◆ Aim of the task ◆
The line containing "Task: Reload the page with the refresh icon" marks the start; extract exactly from it through the last line of the entries, and omit any pictures.

◆ Input ◆
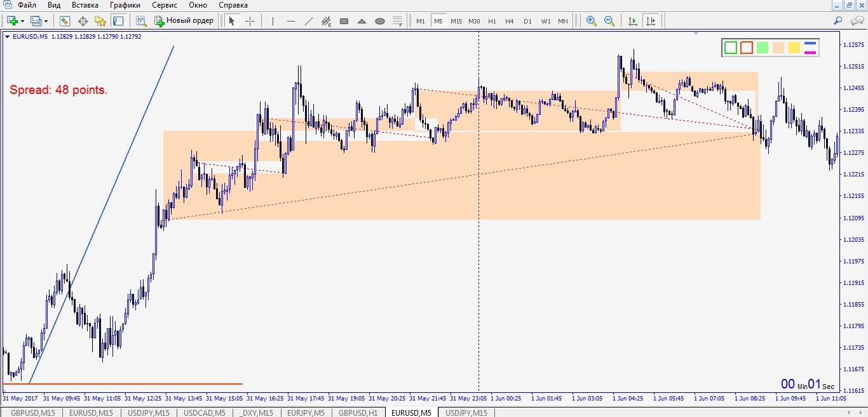This screenshot has width=868, height=417.
Task: Click the Zoom In magnifier icon
Action: (592, 21)
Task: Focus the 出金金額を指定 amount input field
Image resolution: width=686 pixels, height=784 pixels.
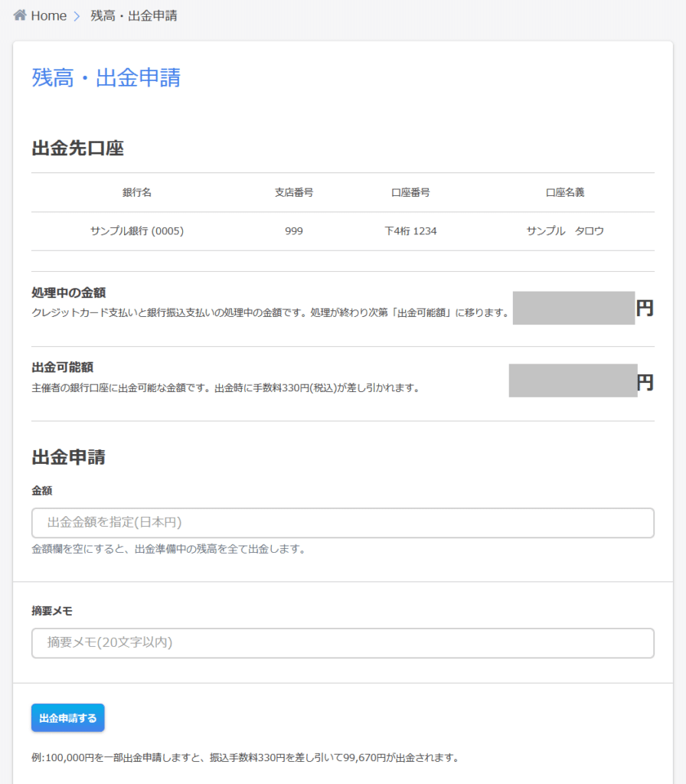Action: [342, 523]
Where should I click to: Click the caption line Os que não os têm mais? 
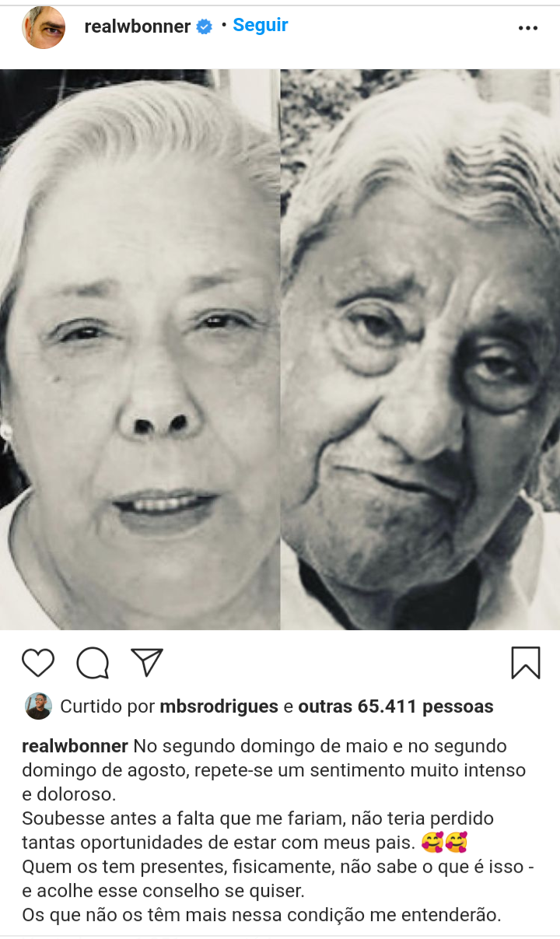pyautogui.click(x=261, y=916)
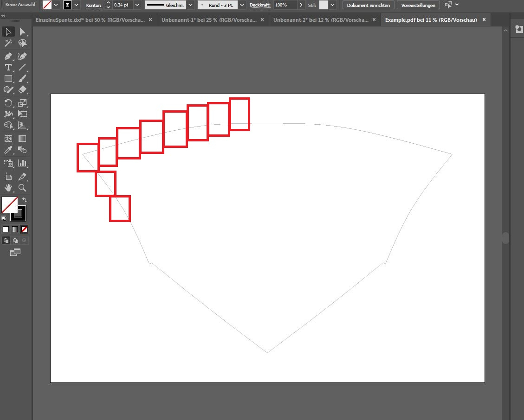Open the Voreinstellungen dialog

(x=418, y=5)
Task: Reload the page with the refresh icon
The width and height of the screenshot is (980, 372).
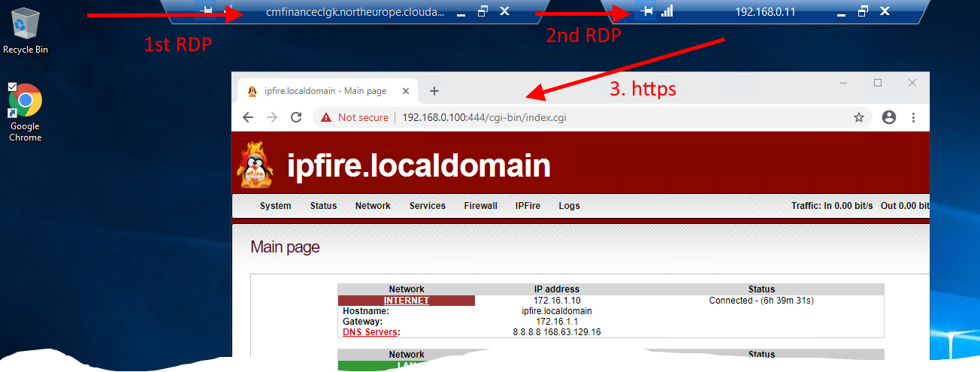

◆ Output of the task ◆
Task: Reload the page with the refresh icon
The width and height of the screenshot is (980, 372).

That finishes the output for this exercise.